Желябов говорил убежденно, плавно и красиво, но на многих из нас, его товарищей, аргументы его не производили желаемого им впечатления: чувствовалось что-то чуждое, несвойственное нашим тогдашним взглядам. Неудивительно поэтому, что не менее его красноречивому, но к тому же обладавшему большой эрудицией, находчивостью и остроумием оратору — Плеханову легко удавалось разбивать аргументы Желябова.
В спорах Желябов никогда не прибегал к резкостям и не становился на личную почву. Несомненно, он был искренно убежденным человеком, не боявшимся нареканий в отступлении от социализма. В то время нужно было обладать значительной долей смелости, чтобы проповедовать необходимость борьбы за политическую свободу. Если в течение всего нескольких месяцев довольно резко изменились взгляды значительной части тогдашней революционной молодежи, то в этом, кроме внешних условий, главную роль сыграл, несомненно, Желябов.
Он обладал почти всеми данными, необходимыми для крупного политического деятеля, — ему недоставало только большей теоретической подготовки, обязательной для руководителя политической партии. К сожалению, время и условия, при которых пришлось жить этому выдающемуся человеку, не дали ему возможности развернуться вполне. <…>
…Желябов играл самую крупную, выдающуюся роль в новом направлении, возникшем среди русских революционеров после покушения Соловьева. Его огромной энергии и умственным его способностям обязаны были сторонники политической борьбы тем, что это направление быстро сделалось господствующим. Он был неутомим, необыкновенно предприимчив и инициативен.

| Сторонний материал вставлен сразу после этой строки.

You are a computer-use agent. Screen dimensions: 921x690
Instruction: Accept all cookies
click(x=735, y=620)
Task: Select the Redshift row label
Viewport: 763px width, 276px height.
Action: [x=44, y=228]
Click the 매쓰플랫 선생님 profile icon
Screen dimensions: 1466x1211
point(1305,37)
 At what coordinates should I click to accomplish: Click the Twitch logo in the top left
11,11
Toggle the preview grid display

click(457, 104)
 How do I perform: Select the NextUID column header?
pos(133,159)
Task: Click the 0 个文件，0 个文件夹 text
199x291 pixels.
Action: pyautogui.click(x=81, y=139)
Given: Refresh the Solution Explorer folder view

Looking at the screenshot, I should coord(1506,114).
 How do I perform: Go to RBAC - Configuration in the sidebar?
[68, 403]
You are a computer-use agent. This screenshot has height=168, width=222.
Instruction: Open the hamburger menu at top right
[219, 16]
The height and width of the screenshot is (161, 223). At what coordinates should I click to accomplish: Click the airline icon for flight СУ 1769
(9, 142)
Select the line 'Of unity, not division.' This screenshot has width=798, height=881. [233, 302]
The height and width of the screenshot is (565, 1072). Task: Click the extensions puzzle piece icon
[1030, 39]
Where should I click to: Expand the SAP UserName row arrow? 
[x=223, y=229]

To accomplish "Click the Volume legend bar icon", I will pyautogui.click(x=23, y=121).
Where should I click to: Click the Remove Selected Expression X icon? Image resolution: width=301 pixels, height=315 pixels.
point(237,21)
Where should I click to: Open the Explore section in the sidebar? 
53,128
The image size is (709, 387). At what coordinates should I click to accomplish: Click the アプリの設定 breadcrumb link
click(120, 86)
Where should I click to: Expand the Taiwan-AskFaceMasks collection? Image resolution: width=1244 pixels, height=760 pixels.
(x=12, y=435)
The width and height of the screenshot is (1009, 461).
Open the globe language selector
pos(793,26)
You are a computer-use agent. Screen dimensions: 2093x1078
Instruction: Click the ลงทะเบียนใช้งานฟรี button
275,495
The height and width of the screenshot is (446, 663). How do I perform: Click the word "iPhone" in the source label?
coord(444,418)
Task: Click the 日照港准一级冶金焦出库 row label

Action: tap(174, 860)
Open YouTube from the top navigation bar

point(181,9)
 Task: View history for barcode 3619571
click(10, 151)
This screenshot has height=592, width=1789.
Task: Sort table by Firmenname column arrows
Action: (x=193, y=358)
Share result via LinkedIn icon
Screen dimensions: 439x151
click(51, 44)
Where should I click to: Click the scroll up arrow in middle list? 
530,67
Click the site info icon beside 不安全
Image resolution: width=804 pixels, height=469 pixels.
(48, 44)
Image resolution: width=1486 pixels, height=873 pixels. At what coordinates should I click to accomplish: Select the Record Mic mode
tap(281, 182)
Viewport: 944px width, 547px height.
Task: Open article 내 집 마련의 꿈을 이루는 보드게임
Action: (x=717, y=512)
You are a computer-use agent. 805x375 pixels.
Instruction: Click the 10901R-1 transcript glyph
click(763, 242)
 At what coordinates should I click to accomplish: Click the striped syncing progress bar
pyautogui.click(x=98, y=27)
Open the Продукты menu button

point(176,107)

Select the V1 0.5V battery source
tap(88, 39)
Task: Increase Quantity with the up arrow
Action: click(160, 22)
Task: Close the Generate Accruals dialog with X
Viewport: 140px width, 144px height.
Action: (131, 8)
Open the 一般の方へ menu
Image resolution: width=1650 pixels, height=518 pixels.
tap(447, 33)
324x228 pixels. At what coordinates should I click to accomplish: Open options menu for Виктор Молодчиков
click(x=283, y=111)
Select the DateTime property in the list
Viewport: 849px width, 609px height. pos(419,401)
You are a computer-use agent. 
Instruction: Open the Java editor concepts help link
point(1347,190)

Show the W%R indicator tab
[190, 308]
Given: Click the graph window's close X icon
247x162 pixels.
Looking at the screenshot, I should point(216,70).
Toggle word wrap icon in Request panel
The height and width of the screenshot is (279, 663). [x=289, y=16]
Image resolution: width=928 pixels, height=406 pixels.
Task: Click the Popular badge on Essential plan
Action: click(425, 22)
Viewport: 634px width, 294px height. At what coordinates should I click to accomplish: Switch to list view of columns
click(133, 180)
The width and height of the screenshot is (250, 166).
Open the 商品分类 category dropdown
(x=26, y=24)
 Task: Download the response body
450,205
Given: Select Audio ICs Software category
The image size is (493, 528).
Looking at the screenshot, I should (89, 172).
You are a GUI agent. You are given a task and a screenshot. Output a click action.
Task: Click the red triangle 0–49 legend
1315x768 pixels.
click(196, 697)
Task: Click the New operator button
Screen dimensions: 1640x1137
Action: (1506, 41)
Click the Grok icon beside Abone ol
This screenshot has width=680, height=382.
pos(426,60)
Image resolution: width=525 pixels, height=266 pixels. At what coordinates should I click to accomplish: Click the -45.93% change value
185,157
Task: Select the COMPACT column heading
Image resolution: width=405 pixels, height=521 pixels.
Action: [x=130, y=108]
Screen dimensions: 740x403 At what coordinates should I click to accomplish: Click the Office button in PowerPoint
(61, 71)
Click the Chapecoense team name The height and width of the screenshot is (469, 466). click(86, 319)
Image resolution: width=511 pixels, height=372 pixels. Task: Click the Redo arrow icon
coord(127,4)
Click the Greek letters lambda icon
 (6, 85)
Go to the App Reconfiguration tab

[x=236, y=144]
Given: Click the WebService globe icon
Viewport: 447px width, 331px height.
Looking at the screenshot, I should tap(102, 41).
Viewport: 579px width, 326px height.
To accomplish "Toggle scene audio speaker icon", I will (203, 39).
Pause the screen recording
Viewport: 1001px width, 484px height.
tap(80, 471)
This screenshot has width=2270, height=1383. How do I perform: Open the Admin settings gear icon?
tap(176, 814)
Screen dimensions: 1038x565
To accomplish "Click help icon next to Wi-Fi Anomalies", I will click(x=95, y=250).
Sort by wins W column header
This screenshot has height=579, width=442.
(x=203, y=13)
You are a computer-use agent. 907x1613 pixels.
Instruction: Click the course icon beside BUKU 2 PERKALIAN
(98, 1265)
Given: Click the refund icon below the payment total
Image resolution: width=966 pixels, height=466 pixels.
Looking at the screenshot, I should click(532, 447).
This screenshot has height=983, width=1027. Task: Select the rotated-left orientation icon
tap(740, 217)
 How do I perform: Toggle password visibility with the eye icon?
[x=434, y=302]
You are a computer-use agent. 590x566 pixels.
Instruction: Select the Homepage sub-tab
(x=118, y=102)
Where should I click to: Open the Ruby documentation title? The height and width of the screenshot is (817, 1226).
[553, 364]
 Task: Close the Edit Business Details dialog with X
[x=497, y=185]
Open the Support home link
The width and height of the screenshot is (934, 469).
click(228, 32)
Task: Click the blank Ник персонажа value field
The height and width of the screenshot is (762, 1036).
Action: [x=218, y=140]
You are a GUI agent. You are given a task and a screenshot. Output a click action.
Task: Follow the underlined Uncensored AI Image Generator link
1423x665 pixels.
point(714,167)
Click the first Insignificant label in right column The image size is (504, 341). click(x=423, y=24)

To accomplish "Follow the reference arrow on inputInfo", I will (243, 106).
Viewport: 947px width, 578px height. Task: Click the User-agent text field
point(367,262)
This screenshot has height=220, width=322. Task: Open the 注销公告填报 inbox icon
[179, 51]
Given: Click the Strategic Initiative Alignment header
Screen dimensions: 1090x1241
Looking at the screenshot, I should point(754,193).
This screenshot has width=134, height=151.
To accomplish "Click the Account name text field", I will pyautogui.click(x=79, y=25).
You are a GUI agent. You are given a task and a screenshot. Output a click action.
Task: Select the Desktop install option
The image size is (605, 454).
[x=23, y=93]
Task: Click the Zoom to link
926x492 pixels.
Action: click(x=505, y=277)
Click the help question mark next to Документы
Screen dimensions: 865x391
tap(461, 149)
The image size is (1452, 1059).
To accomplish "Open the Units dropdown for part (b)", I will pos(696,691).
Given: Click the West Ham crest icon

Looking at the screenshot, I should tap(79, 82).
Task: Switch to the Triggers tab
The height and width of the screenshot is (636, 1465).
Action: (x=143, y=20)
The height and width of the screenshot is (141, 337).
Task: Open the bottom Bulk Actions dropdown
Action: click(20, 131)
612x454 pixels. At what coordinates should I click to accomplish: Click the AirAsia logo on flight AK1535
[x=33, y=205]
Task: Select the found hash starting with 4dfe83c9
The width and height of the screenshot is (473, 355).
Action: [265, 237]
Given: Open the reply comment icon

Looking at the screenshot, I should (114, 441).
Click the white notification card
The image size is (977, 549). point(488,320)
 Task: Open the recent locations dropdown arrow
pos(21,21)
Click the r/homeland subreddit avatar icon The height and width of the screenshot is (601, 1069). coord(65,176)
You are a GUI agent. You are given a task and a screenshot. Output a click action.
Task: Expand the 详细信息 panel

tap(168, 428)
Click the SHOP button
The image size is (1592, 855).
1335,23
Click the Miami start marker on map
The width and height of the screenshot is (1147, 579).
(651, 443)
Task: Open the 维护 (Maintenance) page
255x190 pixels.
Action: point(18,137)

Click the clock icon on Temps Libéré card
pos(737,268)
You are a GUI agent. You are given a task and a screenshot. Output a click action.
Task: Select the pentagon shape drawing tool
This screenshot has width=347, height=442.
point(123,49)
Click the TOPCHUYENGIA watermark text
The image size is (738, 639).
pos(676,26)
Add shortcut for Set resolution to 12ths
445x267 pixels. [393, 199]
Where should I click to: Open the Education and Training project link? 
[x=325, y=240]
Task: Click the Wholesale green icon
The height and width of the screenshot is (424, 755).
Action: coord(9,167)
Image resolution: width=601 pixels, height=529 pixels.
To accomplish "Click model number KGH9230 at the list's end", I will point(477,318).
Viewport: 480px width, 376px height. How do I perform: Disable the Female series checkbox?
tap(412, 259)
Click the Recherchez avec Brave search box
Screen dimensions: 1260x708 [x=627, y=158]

Ему же принадлежала мысль организовать покушение на царя посредством подкопов с динамитом в разных местах по железнодорожному пути, по которому император Александр II должен был возвращаться осенью того года из Ливадии в Петербург. Желябов перелетал из города в город, организуя ряд этих покушений, тут же по пути вел он усиленную пропаганду необходимости политической борьбы, завязывал сношения с представителями общества и пр. Но то не была лихорадочная деятельность, а более или менее планомерная, настойчивая и решительная тактика. Только с присоединением Желябова к революционной деятельности террор принял систематический характер. Но в первое время он, повторяю, смотрел на него как на главное средство, возможное у нас для изменения политического строя России.
С Николаем Ивановичем Кибальчичем мое знакомство было более продолжительно, чем с вышеназванными двумя участниками в деле 1 марта. Он был олицетворением простоты, скромности и доброты. Кибальчич вовсе не был завзятым революционером и менее всего походил на фанатика. Террор он признавал лишь как неизбежное для русских революционеров зло в данную эпоху. Спокойный кабинетный ученый, до изумительности способный увлечься любой специальной наукой, Кибальчич был мирным социалистом-пропагандистом, и, как это видно из сделанных им на суде заявлений, он, по основным своим воззрениям, остался таковым до последнего момента жизни. Если он примкнул к террору, то лишь потому, что убедился в невозможности иным путем принести пользу своей родине. На самом себе он испытал весь ужас господствовавших у нас, благодаря самодержавию, порядков.